La impresión que me ha dejado El juego del ángel es muy parecida a la que en su día me dejó La sombra del viento. Lo cierto es que no encuentro grandes diferencias entre ambas novelas. Las dos nos ofrecen una historia de la que no puede negarse que esté bien contada, las dos tienen ese toque fantástico que no termina de concordar demasiado bien con la historia entre detectivesca y costumbrista, las dos tienen personajes bastante planos, arrastrados por cierto afán de que la mitad de las frases que pronuncien sean demoledoras, y las dos dan la sensación de ser novelas juveniles aderezadas con una escena de sexo y algo de violencia que las catapulte al terreno de los adultos.

Con esto que acabo de escribir parece que no recomiende su lectura, pero nada más lejos de la realidad. Si cuando leí La sombra del viento afirmé que se trataba de una novela mucho más interesante que la mayoría de a las que el mercado nos tiene acostumbrados, lo mismo debo decir de esta segunda parte (algún día leeré también las novelas juveniles de Ruiz Zafón, pues con lo que he visto en estas dos creo que hay posibilidades de que sean muy interesantes, y confieso mi debilidad por la literatura infantil), pero recordando mis palabras de hace unos días: tenemos que tener en cuenta lo que estamos leyendo, y esto no es el Quijote.

La novela trata sobre la vida de Daniel Martín, un niño obsesionado con los libros pero cuyo padre, que nunca recibió una educación pero sí bastantes palos por parte de la vida, no quiere que los lea, pues tan sólo ve en ellos fantasías que lo único que pueden ofrecer a alguien de su condición es sufrimiento. Al hacerse adulto, Daniel se convertirá en novelista, aunque nadie lo reconocerá por sus novelas de mayor éxito al estar todas ellas firmadas con un pseudónimo. Entonces un extraño personaje le encargará escribir los textos sagrados de una religión. Durante su trabajo, Daniel descubrirá que no es la primera vez que alguien recibe este encargo, pues hace años otra persona también lo recibió, y entonces todo terminó en una serie de crímenes. Las cosas no son diferentes esta vez, y Daniel se ve envuelto en una conspiración salpicada de cadáveres de la que deberá encontrar una salida.

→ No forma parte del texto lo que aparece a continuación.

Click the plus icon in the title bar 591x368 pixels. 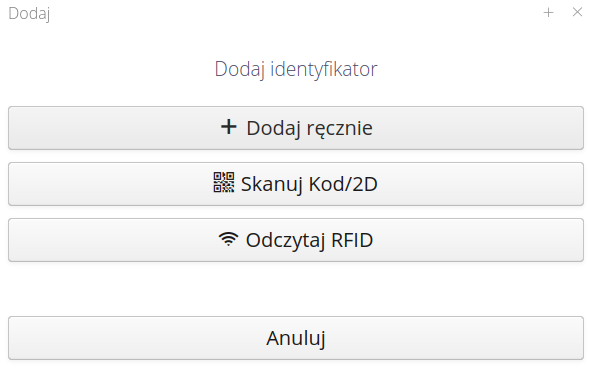tap(548, 13)
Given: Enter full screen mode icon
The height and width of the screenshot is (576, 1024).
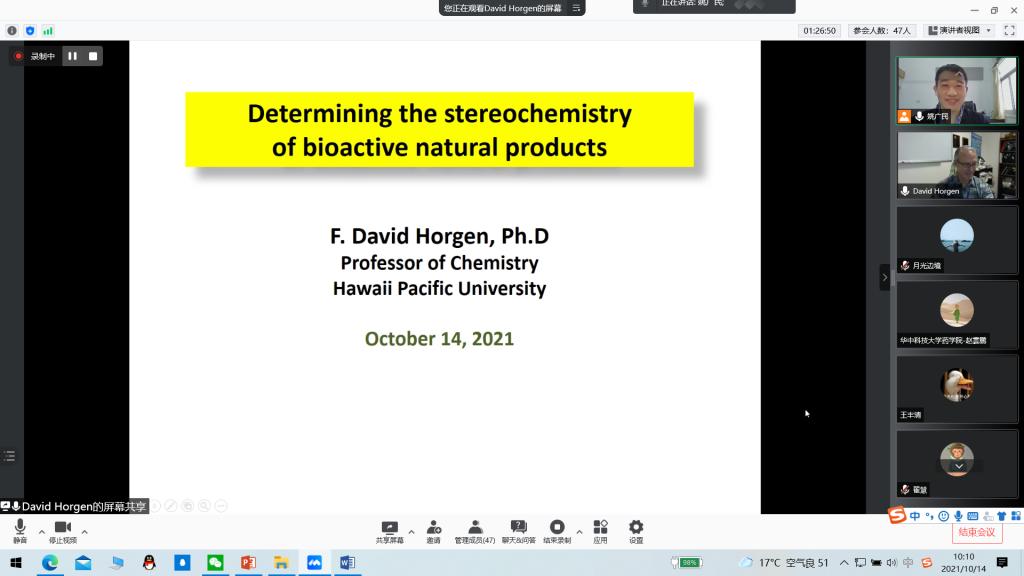Looking at the screenshot, I should tap(1009, 30).
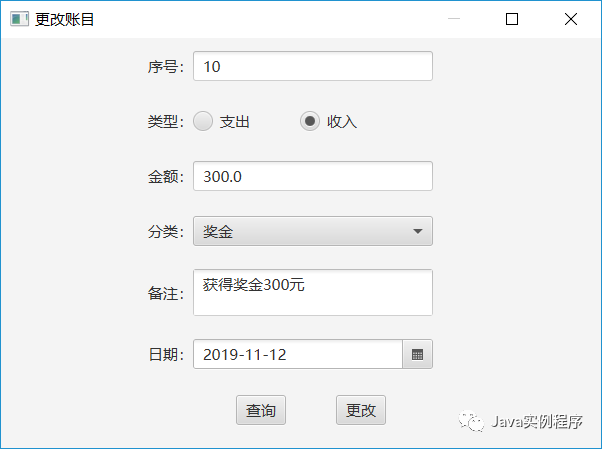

La historia parece interesante y en realidad lo es. Es una de esas novelas en las que una vez que has leído la primera página estás perdido, pues ya no puedes abandonarla hasta llegar al último punto, y eso es algo que tiene un increíble mérito. Les adelanto que esta es una experiencia que yo sólo he vivido con Dumas, y que con Ruiz Zafón casi he revivido. Las pistas del misterio van deslizándose por las páginas, sin trampas, para ser recogidas después por el narrador y dar sentido a lo que hemos leído. Sólo hay una trampa en la composición policíaca, y se trata del elemento fantástico de la novela. Un elemento que también aparecía en la novela anterior aunque en menor medida. Y es que en medio de esta historia que comienza como un relato de época y continúa como uno policíaco, los milagros, los espíritus y la inmortalidad, que también forman parte de la novela, no encajan demasiado bien. Por no hablar del cementerio de los libros olvidados, metido aquí porque se supone que es el nexo de unión de las tres novelas que conforman la trilogía, pero que en realidad no aporta nada a la historia, y podríamos haber pasado perfectamente sin su inclusión.

El otro punto flaco de la novela son sus diálogos. Zafón parece empeñado en que todos y cada uno de sus personajes tengan un lado misterioso, y constantemente nos pone frente a diálogos llenos de frases lapidarias, sentencias con segundas intenciones. Todos parecen necesitar tener un pasado misterioso al que referirse sólo en alusiones, incluso el protagonista, del que en realidad conocemos toda su vida. Está bien que alguno de los personajes sea así pero… ¿todos?

Pero estos dos pequeños defectos no la hacen desmerecer en absoluto. Estamos ante una novela perfecta para disfrutar de nuestro tiempo libre, que nos atrapará sin mucho esfuerzo y que casi lamentaremos que termine. Una opción mucho mejor que la de la horrible oferta de bestselles de estos tres últimos años, que no son más que pornografía para todas las edades.